*** Opening TASK INPUT ***

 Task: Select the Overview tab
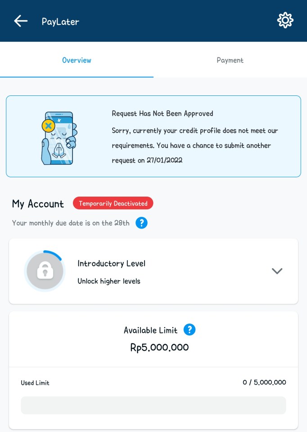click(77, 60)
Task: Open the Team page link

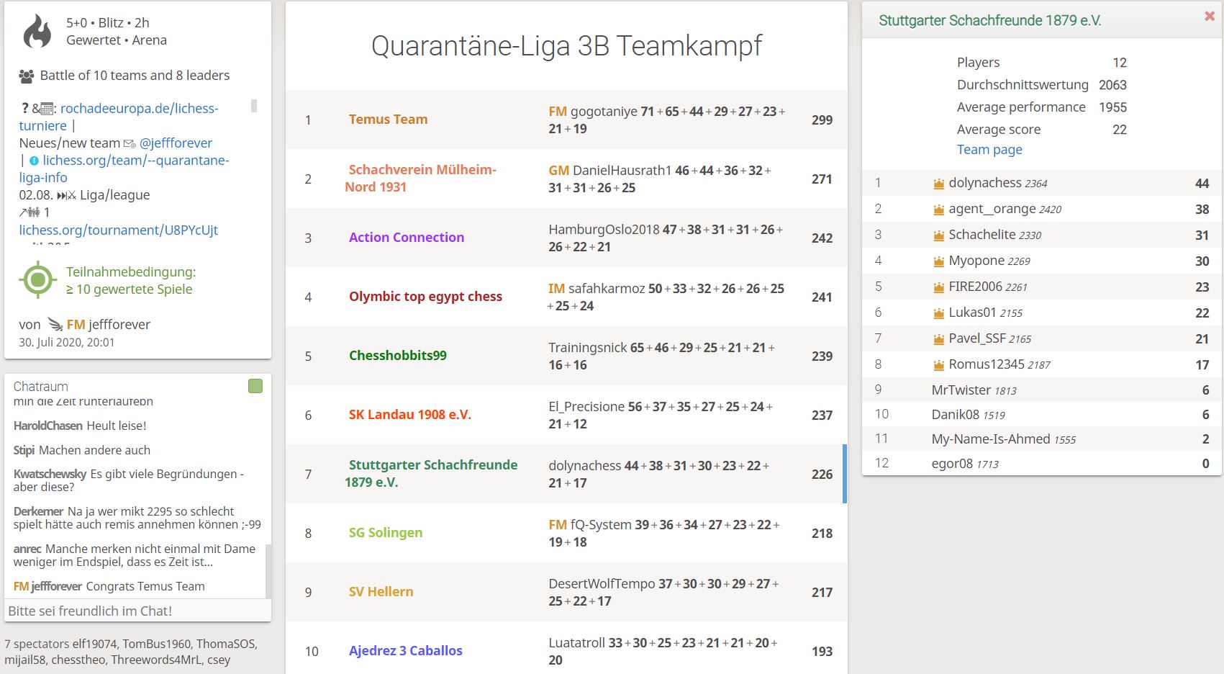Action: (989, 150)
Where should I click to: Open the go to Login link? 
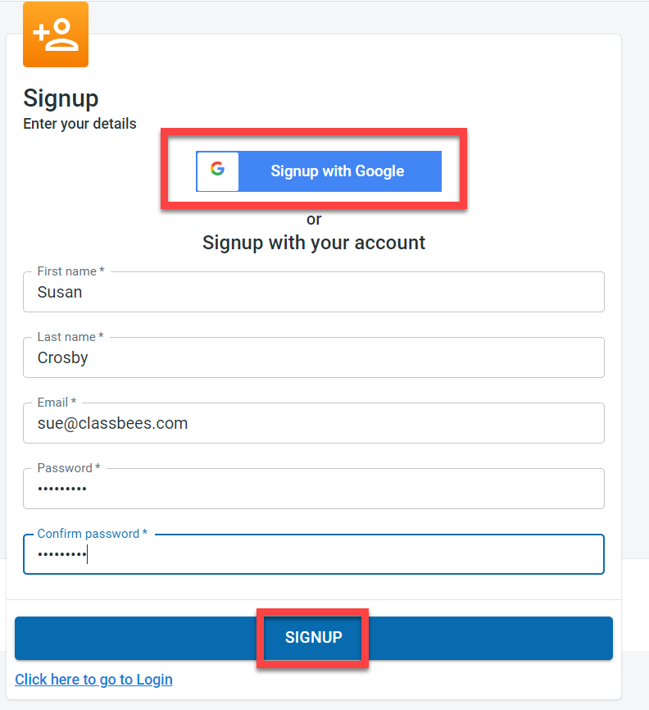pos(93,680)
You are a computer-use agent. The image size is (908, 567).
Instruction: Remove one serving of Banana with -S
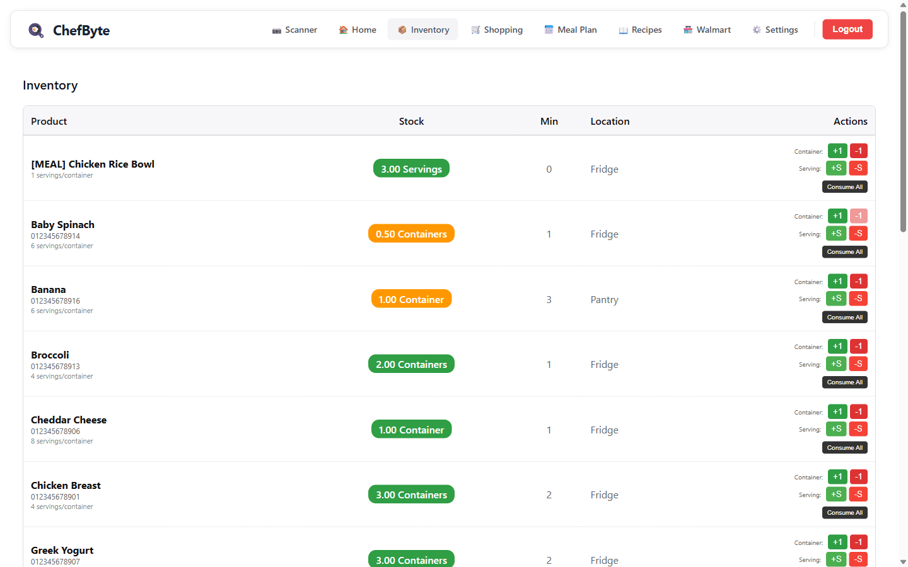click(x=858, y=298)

*** Closing TASK INPUT ***

## [WHAT THE TASK ASKS]
Print every record above exactly as written, leaving out the pictures.

## [REPLY TO THE EXERCISE]
 Task: Select the Overview tab
click(77, 60)
Task: Open the Team page link

Action: (989, 150)
Where should I click to: Open the go to Login link? 
pos(93,680)
You are a computer-use agent. The image size is (908, 567).
Instruction: Remove one serving of Banana with -S
click(x=858, y=298)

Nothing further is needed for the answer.